===== DATA TO USE =====

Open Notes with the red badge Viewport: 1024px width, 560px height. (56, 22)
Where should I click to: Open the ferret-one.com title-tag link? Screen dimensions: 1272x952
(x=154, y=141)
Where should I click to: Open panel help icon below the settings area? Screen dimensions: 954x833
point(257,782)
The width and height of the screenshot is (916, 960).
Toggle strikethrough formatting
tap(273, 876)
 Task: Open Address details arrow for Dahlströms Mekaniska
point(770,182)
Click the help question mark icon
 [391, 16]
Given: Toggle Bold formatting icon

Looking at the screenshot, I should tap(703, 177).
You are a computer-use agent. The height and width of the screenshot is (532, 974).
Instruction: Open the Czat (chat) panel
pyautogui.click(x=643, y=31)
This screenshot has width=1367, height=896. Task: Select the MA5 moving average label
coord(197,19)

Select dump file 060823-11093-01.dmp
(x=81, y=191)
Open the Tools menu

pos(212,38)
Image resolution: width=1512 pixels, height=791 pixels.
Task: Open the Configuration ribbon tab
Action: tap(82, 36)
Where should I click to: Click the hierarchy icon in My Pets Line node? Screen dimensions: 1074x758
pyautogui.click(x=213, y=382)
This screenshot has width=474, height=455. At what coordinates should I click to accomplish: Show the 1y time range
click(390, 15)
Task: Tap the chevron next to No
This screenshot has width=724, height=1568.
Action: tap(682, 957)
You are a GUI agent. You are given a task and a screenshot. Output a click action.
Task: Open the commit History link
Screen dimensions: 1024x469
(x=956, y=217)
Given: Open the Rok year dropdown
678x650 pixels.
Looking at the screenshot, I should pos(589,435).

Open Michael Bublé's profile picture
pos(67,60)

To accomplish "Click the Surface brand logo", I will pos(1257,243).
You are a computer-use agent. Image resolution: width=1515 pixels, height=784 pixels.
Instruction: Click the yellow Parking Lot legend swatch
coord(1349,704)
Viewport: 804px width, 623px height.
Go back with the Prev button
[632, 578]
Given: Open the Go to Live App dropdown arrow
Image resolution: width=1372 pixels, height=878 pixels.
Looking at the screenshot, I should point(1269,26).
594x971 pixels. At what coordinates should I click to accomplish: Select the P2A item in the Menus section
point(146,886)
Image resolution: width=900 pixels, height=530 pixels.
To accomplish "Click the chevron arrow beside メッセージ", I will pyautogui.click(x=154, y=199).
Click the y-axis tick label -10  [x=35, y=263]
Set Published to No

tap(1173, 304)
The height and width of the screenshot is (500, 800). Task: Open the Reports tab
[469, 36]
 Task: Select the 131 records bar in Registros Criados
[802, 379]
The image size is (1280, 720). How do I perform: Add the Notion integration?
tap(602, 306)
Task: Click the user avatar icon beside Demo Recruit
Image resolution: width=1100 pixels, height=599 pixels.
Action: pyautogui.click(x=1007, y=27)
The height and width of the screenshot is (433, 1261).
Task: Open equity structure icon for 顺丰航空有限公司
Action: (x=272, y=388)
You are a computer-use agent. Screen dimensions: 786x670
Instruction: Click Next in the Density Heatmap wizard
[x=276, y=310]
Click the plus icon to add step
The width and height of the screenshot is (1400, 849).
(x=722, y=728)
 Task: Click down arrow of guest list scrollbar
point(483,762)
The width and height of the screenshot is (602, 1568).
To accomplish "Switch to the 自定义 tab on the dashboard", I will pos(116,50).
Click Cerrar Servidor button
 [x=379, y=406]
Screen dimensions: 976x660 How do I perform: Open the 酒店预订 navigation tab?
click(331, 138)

=====

### INSTRUCTIONS FOR THE TASK
Produce an exact copy of all the records.

### SOLUTION TO THE EXERCISE
Open Notes with the red badge Viewport: 1024px width, 560px height. (56, 22)
Where should I click to: Open the ferret-one.com title-tag link? Screen dimensions: 1272x952
(x=154, y=141)
Where should I click to: Open panel help icon below the settings area? Screen dimensions: 954x833
point(257,782)
The width and height of the screenshot is (916, 960).
Toggle strikethrough formatting
tap(273, 876)
 Task: Open Address details arrow for Dahlströms Mekaniska
point(770,182)
Click the help question mark icon
 [391, 16]
Given: Toggle Bold formatting icon

Looking at the screenshot, I should tap(703, 177).
You are a computer-use agent. The height and width of the screenshot is (532, 974).
Instruction: Open the Czat (chat) panel
pyautogui.click(x=643, y=31)
This screenshot has width=1367, height=896. Task: Select the MA5 moving average label
coord(197,19)

Select dump file 060823-11093-01.dmp
(x=81, y=191)
Open the Tools menu

pos(212,38)
Image resolution: width=1512 pixels, height=791 pixels.
Task: Open the Configuration ribbon tab
Action: tap(82, 36)
Where should I click to: Click the hierarchy icon in My Pets Line node? Screen dimensions: 1074x758
pyautogui.click(x=213, y=382)
This screenshot has width=474, height=455. At what coordinates should I click to accomplish: Show the 1y time range
click(390, 15)
Task: Tap the chevron next to No
This screenshot has width=724, height=1568.
Action: tap(682, 957)
You are a GUI agent. You are given a task and a screenshot. Output a click action.
Task: Open the commit History link
Screen dimensions: 1024x469
(x=956, y=217)
Given: Open the Rok year dropdown
678x650 pixels.
Looking at the screenshot, I should pos(589,435).

Open Michael Bublé's profile picture
pos(67,60)

To accomplish "Click the Surface brand logo", I will pos(1257,243).
You are a computer-use agent. Image resolution: width=1515 pixels, height=784 pixels.
Instruction: Click the yellow Parking Lot legend swatch
coord(1349,704)
Viewport: 804px width, 623px height.
Go back with the Prev button
[632, 578]
Given: Open the Go to Live App dropdown arrow
Image resolution: width=1372 pixels, height=878 pixels.
Looking at the screenshot, I should point(1269,26).
594x971 pixels. At what coordinates should I click to accomplish: Select the P2A item in the Menus section
point(146,886)
Image resolution: width=900 pixels, height=530 pixels.
To accomplish "Click the chevron arrow beside メッセージ", I will pyautogui.click(x=154, y=199).
Click the y-axis tick label -10  [x=35, y=263]
Set Published to No

tap(1173, 304)
The height and width of the screenshot is (500, 800). Task: Open the Reports tab
[469, 36]
 Task: Select the 131 records bar in Registros Criados
[802, 379]
The image size is (1280, 720). How do I perform: Add the Notion integration?
tap(602, 306)
Task: Click the user avatar icon beside Demo Recruit
Image resolution: width=1100 pixels, height=599 pixels.
Action: pyautogui.click(x=1007, y=27)
The height and width of the screenshot is (433, 1261).
Task: Open equity structure icon for 顺丰航空有限公司
Action: (x=272, y=388)
You are a computer-use agent. Screen dimensions: 786x670
Instruction: Click Next in the Density Heatmap wizard
[x=276, y=310]
Click the plus icon to add step
The width and height of the screenshot is (1400, 849).
(x=722, y=728)
 Task: Click down arrow of guest list scrollbar
point(483,762)
The width and height of the screenshot is (602, 1568).
To accomplish "Switch to the 自定义 tab on the dashboard", I will pos(116,50).
Click Cerrar Servidor button
 [x=379, y=406]
Screen dimensions: 976x660 How do I perform: Open the 酒店预订 navigation tab?
click(331, 138)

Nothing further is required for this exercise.